Jace: So my bisexual killjoy story this week is a little sad, it’s a little disappointing. Last semester I was co-teaching LGBT activism and resistance in the 21st century and for this particular class we had speakers come in every week to address the ways in which we and our students could practice activism and resistance. And there were so many different leaders on so many different topics and areas, and it was a true experience and privilege to be in that classroom. However, it was during one of these speakers’ visits that I experienced arguably the most uncomfortable interaction regarding LGBT topics.
This speaker in particular was a political activist. She studied communications and actively works on campaign trails for purposes of candidates with a stunning success rate. She’s a lesbian and did a lot of LGBT activism. A few years ago her entire talk focused on the importance of voting and creating lasting generational change by building coalitions across age groups. She spoke about the difficulties in leading a movement with leaders who did not want to step down and those who were rising up not wanting to listen to the experience of those who came before them. I was unsure at what to say, what to ask during the Q&A portion, but eventually I did come up with a question.
So bi+ spaces are in the state of, I like to call it, moriviví.
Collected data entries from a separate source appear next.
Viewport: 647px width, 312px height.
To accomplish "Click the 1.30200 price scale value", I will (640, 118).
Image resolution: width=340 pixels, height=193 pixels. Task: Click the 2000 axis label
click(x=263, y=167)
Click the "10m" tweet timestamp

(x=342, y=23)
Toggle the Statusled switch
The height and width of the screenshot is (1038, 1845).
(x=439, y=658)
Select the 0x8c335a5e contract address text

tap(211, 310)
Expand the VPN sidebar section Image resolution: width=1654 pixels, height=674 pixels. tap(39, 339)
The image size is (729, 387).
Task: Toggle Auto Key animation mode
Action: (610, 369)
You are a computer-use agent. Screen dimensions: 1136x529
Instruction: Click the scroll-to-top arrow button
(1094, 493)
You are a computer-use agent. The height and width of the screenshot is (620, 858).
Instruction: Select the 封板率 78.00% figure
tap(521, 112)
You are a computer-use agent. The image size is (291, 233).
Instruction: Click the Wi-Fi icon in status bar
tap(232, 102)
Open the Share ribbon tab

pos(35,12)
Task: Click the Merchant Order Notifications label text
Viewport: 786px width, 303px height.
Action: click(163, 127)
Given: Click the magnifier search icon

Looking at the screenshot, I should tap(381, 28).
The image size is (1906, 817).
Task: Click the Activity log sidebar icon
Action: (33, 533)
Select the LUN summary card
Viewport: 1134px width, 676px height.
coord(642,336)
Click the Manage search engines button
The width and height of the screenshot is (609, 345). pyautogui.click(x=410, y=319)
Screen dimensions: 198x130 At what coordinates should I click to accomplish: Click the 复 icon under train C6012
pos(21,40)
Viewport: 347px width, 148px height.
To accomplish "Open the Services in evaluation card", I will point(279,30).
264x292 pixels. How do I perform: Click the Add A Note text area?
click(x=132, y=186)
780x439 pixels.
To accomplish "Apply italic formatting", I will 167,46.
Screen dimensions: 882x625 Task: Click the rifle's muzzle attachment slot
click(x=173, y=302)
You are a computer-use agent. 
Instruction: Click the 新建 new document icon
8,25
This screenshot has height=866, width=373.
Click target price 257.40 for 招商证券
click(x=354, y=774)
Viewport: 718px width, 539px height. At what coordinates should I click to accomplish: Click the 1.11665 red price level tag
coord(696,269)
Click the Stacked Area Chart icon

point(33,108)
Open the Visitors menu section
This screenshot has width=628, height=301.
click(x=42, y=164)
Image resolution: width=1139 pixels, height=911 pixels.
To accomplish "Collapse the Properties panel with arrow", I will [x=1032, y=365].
Okay, so moriviví, to give some short amount of context, is a plant that grew around my hometown and the second that you touch its leaves it’ll just kind of shrivel up as if it’s dying, and then when you leave it alone for a while it’ll come back to life. So bi+ spaces tend to burn and rise with a fire, a passion that moves us to do these amazing things, and shortly after, because of lack of funding or volunteers or resources, they disappear. So real, that’s so real. And it breaks my heart, and someone who wants to find bi+ community finds a trail of whatever organization was before and they restart the organization. It begins again. You know, we light up, we go, and then something happens. We don’t have the funding, we don’t have the leadership, we die.
So I explained this to the speaker and I asked what should we do to maintain leadership, any tips to make sure that we can keep this bi+ movement going forward? I didn’t really get the answer I was looking for. There were a few sentences of her explaining the importance of current leaders taking current emerging activists under their wing, and then her response took a sharp turn.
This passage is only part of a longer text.